● Extracted records
------

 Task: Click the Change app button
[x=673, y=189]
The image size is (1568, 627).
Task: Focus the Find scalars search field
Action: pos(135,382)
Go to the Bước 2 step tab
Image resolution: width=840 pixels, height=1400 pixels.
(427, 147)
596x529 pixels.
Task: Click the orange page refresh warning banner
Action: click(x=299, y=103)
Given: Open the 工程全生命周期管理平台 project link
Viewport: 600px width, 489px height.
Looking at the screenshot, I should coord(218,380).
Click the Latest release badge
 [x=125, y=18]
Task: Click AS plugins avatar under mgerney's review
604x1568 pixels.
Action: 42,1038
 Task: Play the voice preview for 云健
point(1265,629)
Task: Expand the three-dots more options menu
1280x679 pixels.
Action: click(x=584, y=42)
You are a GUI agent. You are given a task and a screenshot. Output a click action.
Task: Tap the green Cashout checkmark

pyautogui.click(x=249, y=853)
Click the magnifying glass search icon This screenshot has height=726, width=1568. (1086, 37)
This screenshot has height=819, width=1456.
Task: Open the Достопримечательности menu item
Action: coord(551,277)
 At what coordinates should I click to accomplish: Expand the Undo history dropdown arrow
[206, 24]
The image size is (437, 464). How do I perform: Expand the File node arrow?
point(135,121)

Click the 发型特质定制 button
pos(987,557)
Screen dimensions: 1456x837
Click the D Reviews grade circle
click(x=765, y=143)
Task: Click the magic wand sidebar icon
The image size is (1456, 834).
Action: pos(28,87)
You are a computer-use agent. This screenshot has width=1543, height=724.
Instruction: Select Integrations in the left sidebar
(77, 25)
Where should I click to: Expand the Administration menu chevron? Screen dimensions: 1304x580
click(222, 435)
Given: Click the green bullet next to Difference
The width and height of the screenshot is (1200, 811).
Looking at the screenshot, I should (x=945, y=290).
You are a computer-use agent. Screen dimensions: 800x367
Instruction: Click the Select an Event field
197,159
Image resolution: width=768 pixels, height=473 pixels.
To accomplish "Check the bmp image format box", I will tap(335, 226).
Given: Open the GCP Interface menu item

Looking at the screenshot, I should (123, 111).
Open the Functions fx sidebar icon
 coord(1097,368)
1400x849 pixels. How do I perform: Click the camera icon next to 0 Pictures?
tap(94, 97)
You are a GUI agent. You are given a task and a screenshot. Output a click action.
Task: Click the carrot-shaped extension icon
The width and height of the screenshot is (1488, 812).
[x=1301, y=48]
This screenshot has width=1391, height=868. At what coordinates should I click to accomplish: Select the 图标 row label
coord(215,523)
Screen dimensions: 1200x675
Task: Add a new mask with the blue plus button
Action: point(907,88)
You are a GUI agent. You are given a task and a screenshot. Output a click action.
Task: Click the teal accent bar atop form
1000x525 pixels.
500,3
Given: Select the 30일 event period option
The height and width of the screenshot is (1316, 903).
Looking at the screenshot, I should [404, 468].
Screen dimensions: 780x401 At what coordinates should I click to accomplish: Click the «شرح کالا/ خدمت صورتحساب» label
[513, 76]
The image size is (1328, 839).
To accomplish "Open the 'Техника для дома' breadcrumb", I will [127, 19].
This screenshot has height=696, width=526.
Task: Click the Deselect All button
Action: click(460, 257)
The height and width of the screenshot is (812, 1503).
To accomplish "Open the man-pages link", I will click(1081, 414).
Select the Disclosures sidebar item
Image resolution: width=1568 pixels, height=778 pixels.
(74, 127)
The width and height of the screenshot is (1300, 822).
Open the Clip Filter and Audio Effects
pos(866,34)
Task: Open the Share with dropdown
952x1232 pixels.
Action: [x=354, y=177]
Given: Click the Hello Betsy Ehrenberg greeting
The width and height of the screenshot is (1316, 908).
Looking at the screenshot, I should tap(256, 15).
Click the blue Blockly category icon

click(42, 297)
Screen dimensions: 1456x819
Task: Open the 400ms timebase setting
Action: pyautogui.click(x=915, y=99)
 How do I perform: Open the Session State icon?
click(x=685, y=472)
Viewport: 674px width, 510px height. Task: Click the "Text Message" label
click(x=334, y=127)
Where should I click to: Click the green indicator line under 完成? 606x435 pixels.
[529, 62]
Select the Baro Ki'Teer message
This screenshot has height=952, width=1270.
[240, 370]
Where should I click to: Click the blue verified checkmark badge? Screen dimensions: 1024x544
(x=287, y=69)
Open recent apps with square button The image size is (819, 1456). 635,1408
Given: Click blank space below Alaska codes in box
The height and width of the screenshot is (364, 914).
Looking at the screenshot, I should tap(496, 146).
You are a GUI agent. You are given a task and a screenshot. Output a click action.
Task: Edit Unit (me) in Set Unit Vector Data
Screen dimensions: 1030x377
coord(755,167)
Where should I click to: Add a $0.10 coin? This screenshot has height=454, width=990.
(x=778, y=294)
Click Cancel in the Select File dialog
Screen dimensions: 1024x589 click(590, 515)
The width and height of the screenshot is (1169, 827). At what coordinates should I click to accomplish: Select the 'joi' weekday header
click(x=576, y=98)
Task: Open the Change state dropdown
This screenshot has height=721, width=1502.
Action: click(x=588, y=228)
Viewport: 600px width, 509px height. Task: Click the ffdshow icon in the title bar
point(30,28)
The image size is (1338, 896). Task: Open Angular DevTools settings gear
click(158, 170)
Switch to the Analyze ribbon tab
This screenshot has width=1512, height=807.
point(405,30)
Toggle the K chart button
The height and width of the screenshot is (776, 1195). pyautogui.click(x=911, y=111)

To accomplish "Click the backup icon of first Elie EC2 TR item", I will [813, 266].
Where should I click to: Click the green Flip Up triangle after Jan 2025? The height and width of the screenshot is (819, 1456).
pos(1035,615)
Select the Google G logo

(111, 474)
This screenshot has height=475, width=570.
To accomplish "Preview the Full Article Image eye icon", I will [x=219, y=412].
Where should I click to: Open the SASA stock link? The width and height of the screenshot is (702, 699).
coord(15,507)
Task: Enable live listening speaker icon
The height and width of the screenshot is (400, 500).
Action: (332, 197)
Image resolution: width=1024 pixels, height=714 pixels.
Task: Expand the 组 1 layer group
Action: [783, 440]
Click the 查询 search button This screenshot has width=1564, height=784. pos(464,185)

------

● Aim
Could you quote the data exactly, beginning with the line that contains "Click Cancel in the Select File dialog" and continuing through the line that contains "will [x=219, y=412]."?

● Result of the exercise
Click Cancel in the Select File dialog
Screen dimensions: 1024x589 click(590, 515)
The width and height of the screenshot is (1169, 827). At what coordinates should I click to accomplish: Select the 'joi' weekday header
click(x=576, y=98)
Task: Open the Change state dropdown
This screenshot has height=721, width=1502.
Action: click(x=588, y=228)
Viewport: 600px width, 509px height. Task: Click the ffdshow icon in the title bar
point(30,28)
The image size is (1338, 896). Task: Open Angular DevTools settings gear
click(158, 170)
Switch to the Analyze ribbon tab
This screenshot has width=1512, height=807.
point(405,30)
Toggle the K chart button
The height and width of the screenshot is (776, 1195). pyautogui.click(x=911, y=111)

To accomplish "Click the backup icon of first Elie EC2 TR item", I will [813, 266].
Where should I click to: Click the green Flip Up triangle after Jan 2025? The height and width of the screenshot is (819, 1456).
pos(1035,615)
Select the Google G logo

(111, 474)
This screenshot has height=475, width=570.
To accomplish "Preview the Full Article Image eye icon", I will [x=219, y=412].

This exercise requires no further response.